しかし、そのゴールシーンを巻き戻してみましょう。
- 中盤で相手からボールを奪い、絶妙なパスを出したミッドフィルダーがいました。
- そのパスを受けるために、最適なポジションへ走り込んだ選手がいました。
- 相手の攻撃を体を張って防ぎ、失点をゼロに抑えたディフェンダーやゴールキーパーがいました。
- そして、選手一人ひとりの特徴を理解し、勝つための戦略を立てた監督がベンチにいました。
ストライカーの得点は、これら全てのプレーが繋がった結果です。もし、パスを出すミッドフィルダーがいなければ、シュートチャンスは生まれなかったでしょう。もし、ディフェンダーが失点を重ねていれば、1点のゴールでは試合に勝てなかったかもしれません。
営業活動も全く同じです。
お客様との最終的な合意形成を担うフィールドセールス(FS)がストライカーだとすれば、その前段には、数多くのチームメンバーの貢献が隠されています。
- マーケティング担当者: Webサイトや広告、セミナーなどを通じて、お客様との最初の接点を作り出しました。
- インサイドセールス/SDR: 電話やメールで丁寧なヒアリングを行い、お客様の課題を明確にして、商談の機会を設定しました。

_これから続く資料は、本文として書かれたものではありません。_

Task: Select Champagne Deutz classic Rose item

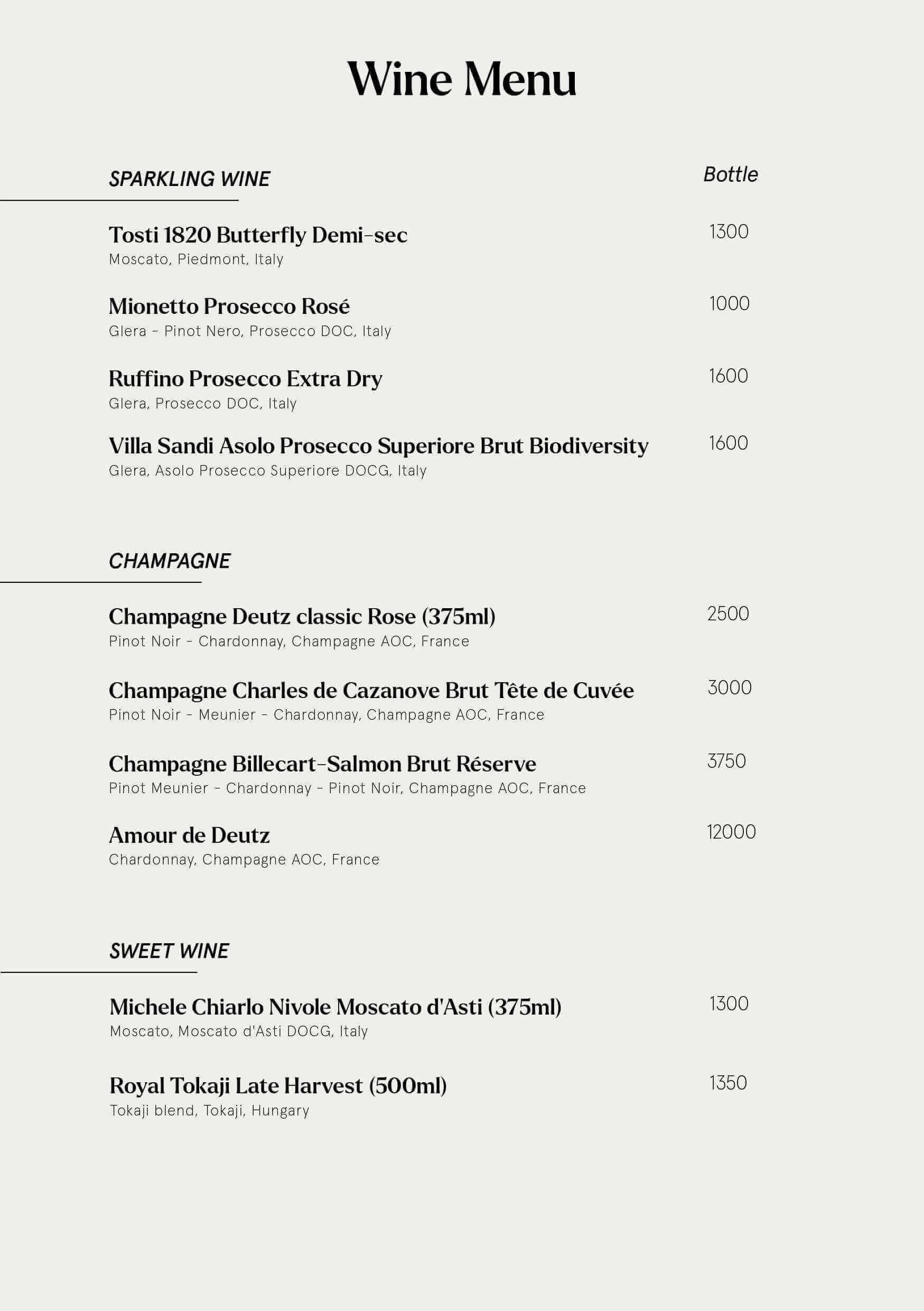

- 営業アシスタント: 提案資料の作成を手伝ったり、スケジュール調整を円滑に進めたりして、営業担当者が目の前のお客様に集中できる環境を整えました。
- 開発・技術担当者: お客様の専門的な質問に答えたり、製品やサービスそのものの価値を高めたりしてきました。
契約というゴールは、決して一人の営業担当者の手柄ではなく、こうした多くのメンバーによるパスが繋がった、チーム全体の成果なのです。
「エース頼り」の組織が抱える、見過ごせないリスク
「それでも、最終的に決めてくるエースはやっぱりすごいじゃないか」 もちろん、その通りです。プレッシャーのかかる最終局面で成果を出せる能力は、非常に貴重で、尊敬されるべきスキルです。
問題なのは、組織全体がその「エースの個人技」に頼りきってしまうことです。エースだけが称賛される文化は、長期的には3つの大きなリスクを生み出します。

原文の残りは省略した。